Por Filipa Chasqueira
Há umas semanas tive de ir com um dos meus filhos a uma urgência de pediatria. Entre a triagem, o atendimento, as análises e os exames, passámos mais de quatro horas no hospital. Felizmente não era nada de grave e em poucos dias o meu filho estava ótimo. Pelo contrário, o que me pareceu preocupante e não ter um bom prognóstico foi a forma como a maioria das pessoas se comportavam enquanto esperavam.
Durante as quatro horas em que lá estivemos passaram pelas urgências indivíduos de todas as gerações: desde bebés a pessoas de idade. O que tinham todos em comum além de serem acompanhantes ou pacientes? Um telemóvel na mão! Exceto quatro: um tinha uma consola Nintendo e os outros três eram auxiliares educativos e provavelmente por estarem em serviço estiveram o tempo todo simplesmente à espera ou a ler um livro, sem trocar uma palavra com os jovens, que estavam absortos no pequeno aparelho.
O que mais me impressionou não foi ver crianças de um ano absorvidas pelo telemóvel, mãe e filhos cada um com o seu, ou o alheamento de todos. A tudo isto já nos fomos habituando. O que me preocupou foi a incapacidade para a relação. Perante o silêncio e a espera escolhem o telemóvel que se interpõe entre eles, deixando-os alheados uns dos outros e do que os rodeia. Se quando alguém querido e próximo está magoado ou doente, quando não se sente bem, se o maior consolo que achamos que lhe podemos dar é pôr-lhe um telemóvel ou uma consola na mão algo está muito errado.
Aquilo que ainda nos distingue das máquinas – que estão a avançar a passos largos – é a relação, o vínculo, a vivência, a troca de afetos, de emoções. Estar com o outro, ouvi-lo, conversar, jogar, brincar, são tudo coisas que poderiam ser extremamente ricas mas que cada vez mais parecem ser insuficientes.
O vínculo de pais e filhos é dos mais fortes. Que conclusão podemos tirar quando num momento de espera, eventualmente de alguma ansiedade, dor ou aflição, em que pais e filhos estão juntos, não há capacidade ou disponibilidade para a relação, para o colo, para a troca, para preencher o tempo com palavras, jogos ou simplesmente estar um com o outro? Será falta de confiança dos pais, que sentem que a sua companhia é insuficiente ou que não trará tanta satisfação como um pequeno ecrã? Será desinteresse e vontade de eles próprios cederem à tentação de fazer scroll em trivialidades, como fazia a senhora que esteva sentada ao meu lado? Percebo que o telemóvel já faça parte de nós e que às vezes possa ser difícil resistir à tentação. Há sempre uma boa desculpa para pegar nele. Mas não podemos permitir que se sobreponha aos nossos filhos, aos nossos amigos ou a nós próprios. Às vezes, como quando estamos com o nosso filho na sala de espera da urgência, talvez não fosse má ideia deixar o telemóvel ‘esquecido’ no carro para nos dedicarmos inteiramente a quem precisa de nós, mesmo que pareça absolutamente satisfeito se lhe passarmos o pequeno aparelho para as mãos. E quem diz na urgência diz em casa, no parque, no restaurante ou no trabalho, para não nos esquecermos que ainda temos muito para oferecer uns aos outros que as novas tecnologias estão longe de ser capazes de dar.

→ **Conjunto de tarefas**
A: No texto sobre a espera numa urgência de pediatria, quanto tempo durou a permanência no hospital com o filho?
B: Devolva, sem qualquer alteração, o trecho do texto sobre a urgência de pediatria que começa em "O que mais me" e segue até "parecem ser insuficientes.".

→ **Entradas fornecidas**

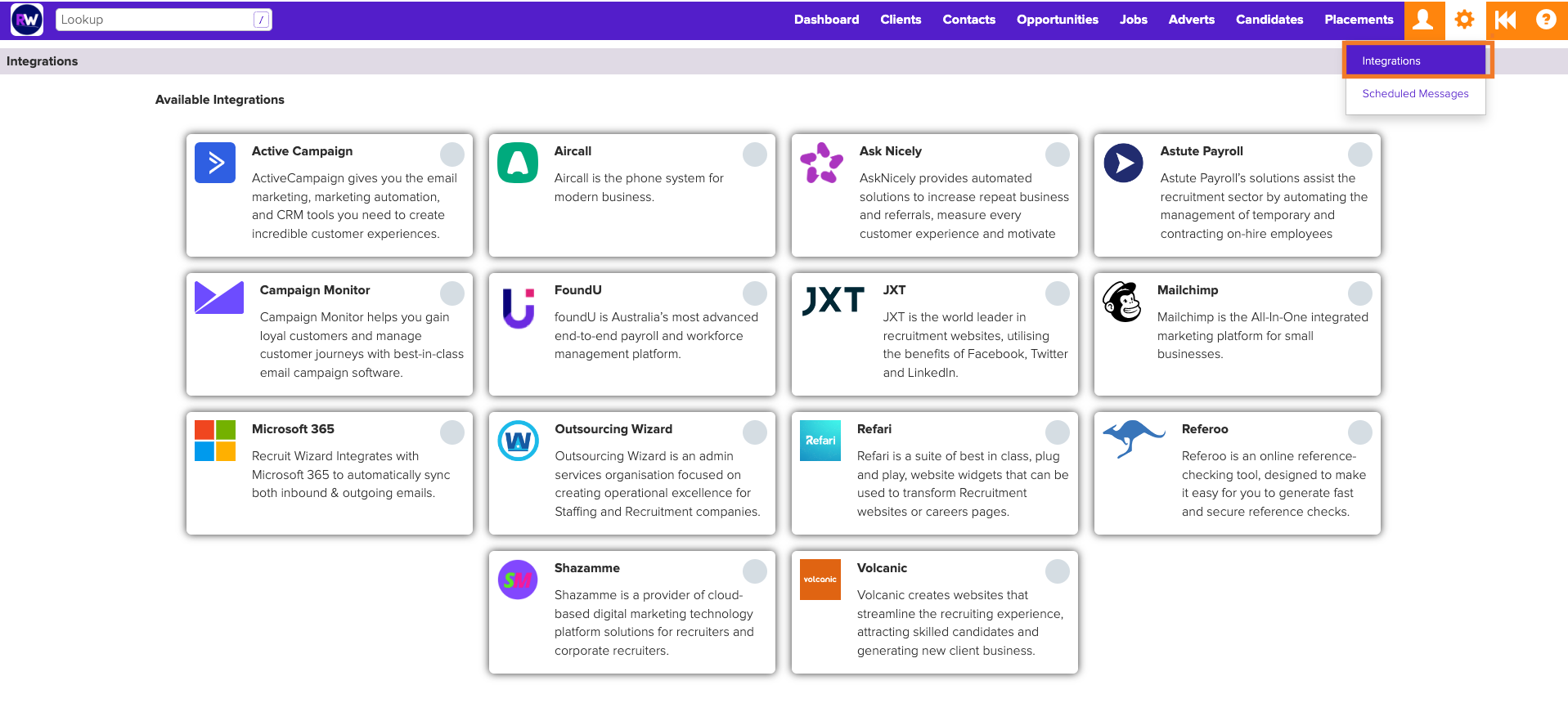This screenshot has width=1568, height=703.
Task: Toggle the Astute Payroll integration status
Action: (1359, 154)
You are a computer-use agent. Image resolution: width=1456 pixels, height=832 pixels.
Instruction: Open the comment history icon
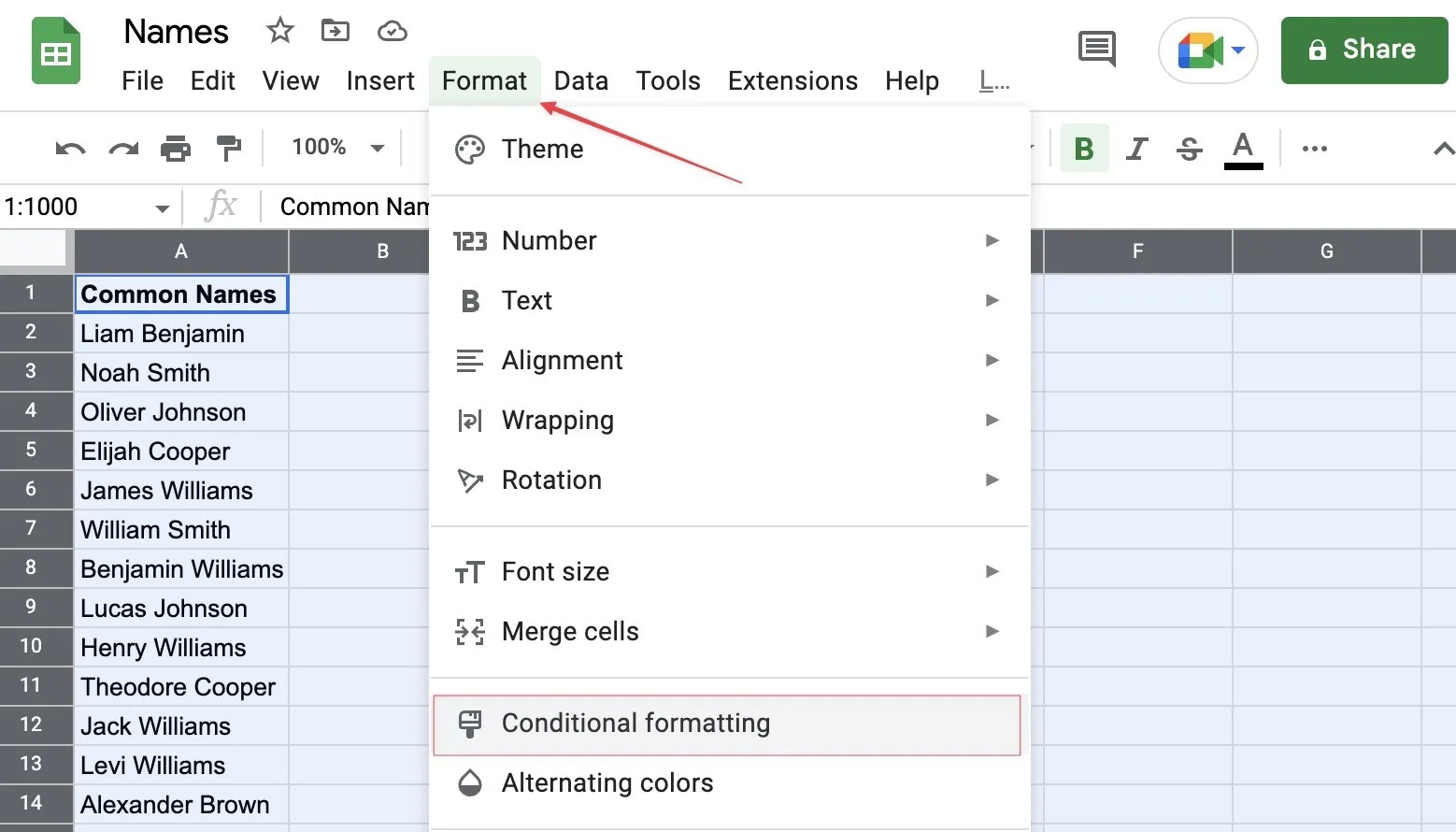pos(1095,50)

→ **Respostas fornecidas**
A: Mais de quatro horas.

B:
O que mais me impressionou não foi ver crianças de um ano absorvidas pelo telemóvel, mãe e filhos cada um com o seu, ou o alheamento de todos. A tudo isto já nos fomos habituando. O que me preocupou foi a incapacidade para a relação. Perante o silêncio e a espera escolhem o telemóvel que se interpõe entre eles, deixando-os alheados uns dos outros e do que os rodeia. Se quando alguém querido e próximo está magoado ou doente, quando não se sente bem, se o maior consolo que achamos que lhe podemos dar é pôr-lhe um telemóvel ou uma consola na mão algo está muito errado.
Aquilo que ainda nos distingue das máquinas – que estão a avançar a passos largos – é a relação, o vínculo, a vivência, a troca de afetos, de emoções. Estar com o outro, ouvi-lo, conversar, jogar, brincar, são tudo coisas que poderiam ser extremamente ricas mas que cada vez mais parecem ser insuficientes.